Diane Sourrouille
Paris, le 16 avril 2020
Dans sa brève du 15 avril 2020, intitulée « Un monde obèse : quelle politique clinique pour enrayer le phénomène ? », Monsieur Pochez nous offre une lecture critique sur la manière dont le symptôme d’obésité est abordé aujourd’hui par la société, par le médecin et par les êtres qui en souffrent à partir d’une enquête de Sylvie Gilman et Thierry de Lestrade.
Face au symptôme d’obésité, Monsieur Pochez indique comment la psychanalyse éclaire différemment ce qui est en jeu dans tout symptôme qui, in fine, vise à détruire son corps. Cette destruction, nous précise-t-il, est l’œuvre de la pulsion de mort. Celle-ci, bien sûr relève-t-il ne va pas sans son lot de culpabilité écrasante.
L’auteur de cette brève nous signale alors qu’il y a à différencier culpabilité et responsabilité. Il nous indique, et je reconnais ici la finesse de ce clinicien, que « Dans la clinique psychanalytique quotidienne, c’est une des tâches les plus délicates de l’opération que d’accompagner l’être à reconnaître sa responsabilité, en laissant derrière culpabilité et accablement. C’est avec patience et douceur, dans l’intimité du cabinet que peut advenir cette reconnaissance ».
Je voudrais ici proposer d’affiner les moyens nécessaires à cette stratégie clinique. Il me semble – ici je parlerai à partir de ma position de psychanalysante – que si patience et douceur sont nécessaires, elles ne sont pas suffisantes. Face à la matérialisation corporelle d’une haine qui ne dit pas son nom, il est nécessaire de « descendre dans l’arène » tel que le formule Fernando de Amorim. J’entends ici, par exemple, que lorsqu’un clinicien repère qu’un patient ou psychanalysant est en train de prendre du poids – au point que le clinicien le remarque – il se doit d’en toucher un mot à l’être qui lui rend visite. Certes, il le fera avec tact mais sans langue de bois.
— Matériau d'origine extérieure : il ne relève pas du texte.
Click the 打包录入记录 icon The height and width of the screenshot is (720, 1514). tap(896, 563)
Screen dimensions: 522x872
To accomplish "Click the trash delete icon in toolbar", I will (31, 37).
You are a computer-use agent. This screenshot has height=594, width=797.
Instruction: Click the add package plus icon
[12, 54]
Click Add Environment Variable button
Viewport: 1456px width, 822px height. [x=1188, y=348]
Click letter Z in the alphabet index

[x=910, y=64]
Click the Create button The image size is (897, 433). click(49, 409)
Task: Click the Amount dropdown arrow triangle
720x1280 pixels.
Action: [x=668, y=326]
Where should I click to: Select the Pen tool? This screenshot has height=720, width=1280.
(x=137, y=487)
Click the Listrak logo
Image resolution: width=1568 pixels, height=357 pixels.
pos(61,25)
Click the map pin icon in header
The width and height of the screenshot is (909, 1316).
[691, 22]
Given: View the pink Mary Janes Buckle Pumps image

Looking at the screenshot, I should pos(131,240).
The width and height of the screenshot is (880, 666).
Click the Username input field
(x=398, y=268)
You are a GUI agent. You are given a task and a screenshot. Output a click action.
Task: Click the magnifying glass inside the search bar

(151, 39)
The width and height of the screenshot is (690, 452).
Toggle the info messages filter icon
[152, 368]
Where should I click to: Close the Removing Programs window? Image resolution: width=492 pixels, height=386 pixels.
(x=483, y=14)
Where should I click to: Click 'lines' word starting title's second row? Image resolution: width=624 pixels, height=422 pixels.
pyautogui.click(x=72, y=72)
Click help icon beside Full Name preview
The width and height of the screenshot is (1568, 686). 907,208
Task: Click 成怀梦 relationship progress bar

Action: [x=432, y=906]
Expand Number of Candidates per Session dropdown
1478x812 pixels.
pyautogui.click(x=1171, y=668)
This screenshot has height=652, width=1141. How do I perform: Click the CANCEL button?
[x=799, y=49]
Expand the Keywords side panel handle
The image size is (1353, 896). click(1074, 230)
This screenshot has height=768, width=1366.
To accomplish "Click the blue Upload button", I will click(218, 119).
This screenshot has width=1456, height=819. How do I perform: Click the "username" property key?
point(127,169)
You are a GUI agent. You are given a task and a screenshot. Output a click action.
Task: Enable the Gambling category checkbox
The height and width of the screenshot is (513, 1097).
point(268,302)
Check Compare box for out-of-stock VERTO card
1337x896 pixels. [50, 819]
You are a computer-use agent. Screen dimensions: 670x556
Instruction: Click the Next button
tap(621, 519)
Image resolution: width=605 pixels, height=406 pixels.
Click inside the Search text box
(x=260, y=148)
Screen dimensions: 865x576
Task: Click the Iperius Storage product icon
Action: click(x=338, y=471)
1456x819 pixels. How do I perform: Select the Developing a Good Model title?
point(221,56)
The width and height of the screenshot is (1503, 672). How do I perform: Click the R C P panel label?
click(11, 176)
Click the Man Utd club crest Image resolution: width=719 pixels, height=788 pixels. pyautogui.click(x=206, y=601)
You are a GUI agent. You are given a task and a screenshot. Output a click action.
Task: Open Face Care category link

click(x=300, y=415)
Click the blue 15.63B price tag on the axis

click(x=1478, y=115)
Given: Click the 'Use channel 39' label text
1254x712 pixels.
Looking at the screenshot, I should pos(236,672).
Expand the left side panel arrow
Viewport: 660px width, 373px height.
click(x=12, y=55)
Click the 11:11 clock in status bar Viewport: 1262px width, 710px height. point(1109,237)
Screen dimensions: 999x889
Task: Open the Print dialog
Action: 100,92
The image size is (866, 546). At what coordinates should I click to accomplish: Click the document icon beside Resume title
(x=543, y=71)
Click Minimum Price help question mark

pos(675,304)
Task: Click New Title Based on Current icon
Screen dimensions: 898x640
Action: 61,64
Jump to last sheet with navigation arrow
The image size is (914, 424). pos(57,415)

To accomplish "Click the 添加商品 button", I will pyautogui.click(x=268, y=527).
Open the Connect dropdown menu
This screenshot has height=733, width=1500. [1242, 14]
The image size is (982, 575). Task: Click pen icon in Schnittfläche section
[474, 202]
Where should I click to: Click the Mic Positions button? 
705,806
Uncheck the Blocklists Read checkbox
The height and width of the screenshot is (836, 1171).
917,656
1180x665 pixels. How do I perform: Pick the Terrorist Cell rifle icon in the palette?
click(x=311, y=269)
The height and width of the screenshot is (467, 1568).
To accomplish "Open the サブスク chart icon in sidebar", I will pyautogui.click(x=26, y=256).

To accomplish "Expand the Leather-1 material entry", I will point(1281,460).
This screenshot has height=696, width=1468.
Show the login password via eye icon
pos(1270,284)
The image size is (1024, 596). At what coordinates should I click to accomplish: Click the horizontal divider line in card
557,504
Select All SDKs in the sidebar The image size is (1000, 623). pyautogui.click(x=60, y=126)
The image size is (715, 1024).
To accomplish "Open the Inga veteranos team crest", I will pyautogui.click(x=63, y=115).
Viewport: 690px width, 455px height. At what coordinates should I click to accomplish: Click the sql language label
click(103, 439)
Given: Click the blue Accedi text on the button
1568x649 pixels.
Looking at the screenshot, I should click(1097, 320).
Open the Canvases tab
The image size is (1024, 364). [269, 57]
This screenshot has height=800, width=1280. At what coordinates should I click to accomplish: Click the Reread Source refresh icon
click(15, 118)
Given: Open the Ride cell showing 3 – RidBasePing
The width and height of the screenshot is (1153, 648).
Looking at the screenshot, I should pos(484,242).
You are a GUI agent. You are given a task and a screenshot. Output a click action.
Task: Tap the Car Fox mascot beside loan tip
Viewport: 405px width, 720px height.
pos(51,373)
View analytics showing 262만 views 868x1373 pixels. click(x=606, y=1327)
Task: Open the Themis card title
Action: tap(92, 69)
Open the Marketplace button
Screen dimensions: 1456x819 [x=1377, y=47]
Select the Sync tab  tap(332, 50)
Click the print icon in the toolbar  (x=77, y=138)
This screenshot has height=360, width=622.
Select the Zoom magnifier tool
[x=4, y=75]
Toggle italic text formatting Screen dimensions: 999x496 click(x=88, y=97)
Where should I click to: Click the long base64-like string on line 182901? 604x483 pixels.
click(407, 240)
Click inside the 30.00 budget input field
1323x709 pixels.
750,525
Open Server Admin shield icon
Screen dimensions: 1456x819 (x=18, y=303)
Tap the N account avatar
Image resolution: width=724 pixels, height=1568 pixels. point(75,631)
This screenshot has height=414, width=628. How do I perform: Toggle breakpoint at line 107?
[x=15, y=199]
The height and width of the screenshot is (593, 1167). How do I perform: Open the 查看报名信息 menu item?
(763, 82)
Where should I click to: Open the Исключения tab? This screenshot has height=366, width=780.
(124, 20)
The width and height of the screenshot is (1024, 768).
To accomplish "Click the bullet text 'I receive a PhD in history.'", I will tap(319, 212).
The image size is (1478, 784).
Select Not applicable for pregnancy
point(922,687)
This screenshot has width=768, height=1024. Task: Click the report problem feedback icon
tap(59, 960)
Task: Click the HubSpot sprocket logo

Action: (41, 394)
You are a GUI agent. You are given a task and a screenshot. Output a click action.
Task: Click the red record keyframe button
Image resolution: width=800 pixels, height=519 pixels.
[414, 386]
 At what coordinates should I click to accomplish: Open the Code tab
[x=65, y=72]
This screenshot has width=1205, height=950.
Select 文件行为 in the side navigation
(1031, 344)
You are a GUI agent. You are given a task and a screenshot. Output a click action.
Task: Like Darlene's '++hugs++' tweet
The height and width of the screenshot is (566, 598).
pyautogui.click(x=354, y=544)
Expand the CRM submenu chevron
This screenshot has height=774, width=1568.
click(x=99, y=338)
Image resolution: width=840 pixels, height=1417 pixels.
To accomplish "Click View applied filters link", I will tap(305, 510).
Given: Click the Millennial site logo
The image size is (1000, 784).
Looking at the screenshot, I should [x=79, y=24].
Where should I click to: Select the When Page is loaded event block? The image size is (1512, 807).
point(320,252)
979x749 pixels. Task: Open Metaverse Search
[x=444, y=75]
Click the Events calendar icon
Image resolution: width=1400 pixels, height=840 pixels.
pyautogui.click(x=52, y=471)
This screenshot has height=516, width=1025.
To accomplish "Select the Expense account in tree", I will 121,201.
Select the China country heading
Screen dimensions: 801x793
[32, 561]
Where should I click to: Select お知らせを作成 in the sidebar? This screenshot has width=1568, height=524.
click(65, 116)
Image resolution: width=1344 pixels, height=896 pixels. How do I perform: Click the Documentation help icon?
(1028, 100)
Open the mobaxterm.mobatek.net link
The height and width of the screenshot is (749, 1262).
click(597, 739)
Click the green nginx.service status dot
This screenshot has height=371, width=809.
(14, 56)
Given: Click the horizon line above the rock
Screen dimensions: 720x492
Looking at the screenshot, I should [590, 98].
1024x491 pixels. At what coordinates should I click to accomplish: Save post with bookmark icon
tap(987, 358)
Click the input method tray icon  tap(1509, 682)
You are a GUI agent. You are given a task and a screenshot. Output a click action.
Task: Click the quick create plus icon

S’il ferme les yeux et ne dit rien, ce sera l’indication d’une inhibition et il y aura à examiner ce qui nourrit celle-ci chez celui qui a la responsabilité de diriger la cure.
Dire que le clinicien est amené à descendre dans l’arène vise également à indiquer qu’une navigation psychanalytique n’est pas un long fleuve tranquille puisque la pulsion de mort est présente tout au long de la traversée. Cette dernière s’exprime à travers l’action des organisations intramoïques que sont la résistance du surmoi et son bras verbal – l’Autre non barré – tel que les a nommés Amorim à partir des travaux de Sigmund Freud et Jacques Lacan.
Face à l’expression de ces instances, le clinicien est appelé à sortir de son silence et souvent, cela secoue. S’il y a tension, ce n’est jamais parce que le clinicien vise le patient ou le psychanalysant, non, le clinicien est amené à utiliser l’autorité du transfert face aux déchaînements provoqués par les organisations intramoïques sur le Moi de l’être. Ce sont ces organisations que vise l’acte psychanalytique.
Ainsi, ce que j’ai appris de ma position de psychanalysante, c’est que l’on ne peut faire l’économie de ces moments orageux, délicats bien sûr pour le transfert, car sinon il y a risque que la cure dévie de sa route voire qu’elle sombre tout simplement. Mais lorsque nous traversons la tempête, l’effet est toujours que la cure avance.